- **Exercise prompt**
Report only how many lines in the material contain "each".

- **Extracted entries**

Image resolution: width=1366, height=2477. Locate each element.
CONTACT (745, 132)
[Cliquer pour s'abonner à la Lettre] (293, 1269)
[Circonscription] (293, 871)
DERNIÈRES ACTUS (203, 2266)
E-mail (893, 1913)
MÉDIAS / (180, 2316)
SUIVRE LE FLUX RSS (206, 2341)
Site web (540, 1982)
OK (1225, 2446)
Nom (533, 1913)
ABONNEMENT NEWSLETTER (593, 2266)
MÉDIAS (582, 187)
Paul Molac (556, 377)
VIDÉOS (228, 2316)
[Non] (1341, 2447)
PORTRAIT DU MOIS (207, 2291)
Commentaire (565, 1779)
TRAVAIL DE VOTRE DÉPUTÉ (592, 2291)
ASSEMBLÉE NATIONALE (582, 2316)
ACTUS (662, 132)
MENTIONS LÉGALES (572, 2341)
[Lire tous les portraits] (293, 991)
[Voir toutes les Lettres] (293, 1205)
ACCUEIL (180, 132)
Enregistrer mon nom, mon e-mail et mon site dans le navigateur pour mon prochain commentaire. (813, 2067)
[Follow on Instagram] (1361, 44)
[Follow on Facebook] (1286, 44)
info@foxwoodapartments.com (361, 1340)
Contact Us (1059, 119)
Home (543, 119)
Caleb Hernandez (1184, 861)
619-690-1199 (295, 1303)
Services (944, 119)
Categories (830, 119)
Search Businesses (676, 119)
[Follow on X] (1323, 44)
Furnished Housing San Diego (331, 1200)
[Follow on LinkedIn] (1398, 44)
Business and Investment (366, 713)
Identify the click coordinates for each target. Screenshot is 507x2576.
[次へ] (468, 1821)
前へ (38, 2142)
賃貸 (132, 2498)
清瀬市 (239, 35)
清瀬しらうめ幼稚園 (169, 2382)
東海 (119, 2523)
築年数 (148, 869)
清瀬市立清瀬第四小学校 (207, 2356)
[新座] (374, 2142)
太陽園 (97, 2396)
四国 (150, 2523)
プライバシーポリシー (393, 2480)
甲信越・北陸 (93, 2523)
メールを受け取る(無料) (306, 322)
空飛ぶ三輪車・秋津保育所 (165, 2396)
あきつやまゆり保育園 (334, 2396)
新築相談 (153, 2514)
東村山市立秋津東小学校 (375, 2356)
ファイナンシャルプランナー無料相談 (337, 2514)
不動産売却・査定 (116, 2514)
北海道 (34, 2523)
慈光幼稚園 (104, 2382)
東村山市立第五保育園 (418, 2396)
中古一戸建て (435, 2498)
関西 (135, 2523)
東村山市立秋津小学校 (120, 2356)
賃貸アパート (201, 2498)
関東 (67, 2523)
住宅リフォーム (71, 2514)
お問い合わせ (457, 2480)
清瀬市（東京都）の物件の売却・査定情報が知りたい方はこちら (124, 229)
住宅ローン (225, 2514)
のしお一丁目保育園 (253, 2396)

- **Response area**
2